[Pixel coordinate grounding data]
[Start of Attachment]
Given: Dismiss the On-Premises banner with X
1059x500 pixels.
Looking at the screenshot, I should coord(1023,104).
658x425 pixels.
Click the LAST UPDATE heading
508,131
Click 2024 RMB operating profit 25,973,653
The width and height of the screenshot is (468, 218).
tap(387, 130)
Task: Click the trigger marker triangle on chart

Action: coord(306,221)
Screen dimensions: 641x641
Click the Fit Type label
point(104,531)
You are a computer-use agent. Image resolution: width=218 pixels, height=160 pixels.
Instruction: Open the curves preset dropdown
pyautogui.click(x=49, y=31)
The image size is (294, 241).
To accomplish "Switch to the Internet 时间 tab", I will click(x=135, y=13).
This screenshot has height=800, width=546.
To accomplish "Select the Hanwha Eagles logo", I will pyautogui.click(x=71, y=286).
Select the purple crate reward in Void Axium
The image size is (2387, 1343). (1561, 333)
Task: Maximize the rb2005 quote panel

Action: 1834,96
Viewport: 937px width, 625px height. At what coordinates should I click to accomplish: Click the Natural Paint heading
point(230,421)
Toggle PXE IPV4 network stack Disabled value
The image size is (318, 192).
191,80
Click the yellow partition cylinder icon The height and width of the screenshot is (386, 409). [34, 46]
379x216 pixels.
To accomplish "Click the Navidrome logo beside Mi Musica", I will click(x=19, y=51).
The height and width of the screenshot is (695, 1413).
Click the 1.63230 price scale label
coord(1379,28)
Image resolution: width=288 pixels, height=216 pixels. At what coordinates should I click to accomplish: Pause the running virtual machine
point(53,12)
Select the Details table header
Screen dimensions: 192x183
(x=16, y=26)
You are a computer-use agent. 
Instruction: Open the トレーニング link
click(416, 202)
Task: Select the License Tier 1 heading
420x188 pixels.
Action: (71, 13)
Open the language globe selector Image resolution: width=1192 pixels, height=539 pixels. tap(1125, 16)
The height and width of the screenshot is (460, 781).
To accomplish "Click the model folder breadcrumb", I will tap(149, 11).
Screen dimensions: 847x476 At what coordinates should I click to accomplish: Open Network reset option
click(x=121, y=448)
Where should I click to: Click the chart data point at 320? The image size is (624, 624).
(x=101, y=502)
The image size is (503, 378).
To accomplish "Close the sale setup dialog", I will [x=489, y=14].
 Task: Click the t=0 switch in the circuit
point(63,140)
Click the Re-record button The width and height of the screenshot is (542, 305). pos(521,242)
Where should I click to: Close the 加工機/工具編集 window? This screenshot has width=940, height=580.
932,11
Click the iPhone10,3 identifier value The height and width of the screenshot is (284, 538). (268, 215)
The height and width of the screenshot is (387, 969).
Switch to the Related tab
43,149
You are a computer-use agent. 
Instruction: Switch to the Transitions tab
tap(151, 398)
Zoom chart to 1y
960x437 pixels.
[End of Attachment]
Task to carry out: List each line of the entries that holds the string "will".

The answer:
To accomplish "Switch to the Internet 时间 tab", I will click(x=135, y=13).
To accomplish "Select the Hanwha Eagles logo", I will pyautogui.click(x=71, y=286).
To accomplish "Click the Navidrome logo beside Mi Musica", I will click(x=19, y=51).
To accomplish "Click the model folder breadcrumb", I will tap(149, 11).
To accomplish "Close the sale setup dialog", I will [x=489, y=14].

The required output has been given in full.